▶ **GIVEN PASSAGE**:
========================
SECURITIES AND EXCHANGE COMMISSION

WASHINGTON, D.C. 20549

 

 

 

FORM 8-K

 

 

 

CURRENT REPORT

Pursuant to Section 13 or 15(d)

of the Securities Exchange Act of 1934

 

Date of Report (Date of earliest event reported): September 29, 2025

 

 

 

REED’S, INC.

(Exact name of Registrant as Specified in Its Charter)

 

 

 

Delaware   001-32501   35-2177773

(State or Other Jurisdiction

of Incorporation)

 

(Commission

File Number)

 

(I.R.S. Employer

Identification No.)

 

501 Merritt 7

Norwalk, Connecticut

      06851
(Address of Principal Executive Offices)       (Zip Code)

 

Registrant’s Telephone Number, Including Area Code: (800) 997-3337

 

Not Applicable

(Former Name or Former Address, if Changed Since Last Report)
========================
▶ **GIVEN REQUEST**:
Answer these questions using the Form 8-K cover page:
1. What date is given as the date of the earliest event reported?
2. In which state is Reed's, Inc. incorporated?
3. What telephone number, with area code, is listed for the company?
You won't need the data that comes next.

▶ **MATERIAL**:
========================
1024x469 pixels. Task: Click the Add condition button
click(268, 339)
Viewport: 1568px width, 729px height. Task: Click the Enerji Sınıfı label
========================
▶ **WRITTEN SOLUTION**:
1. September 29, 2025
2. Delaware
3. (800) 997-3337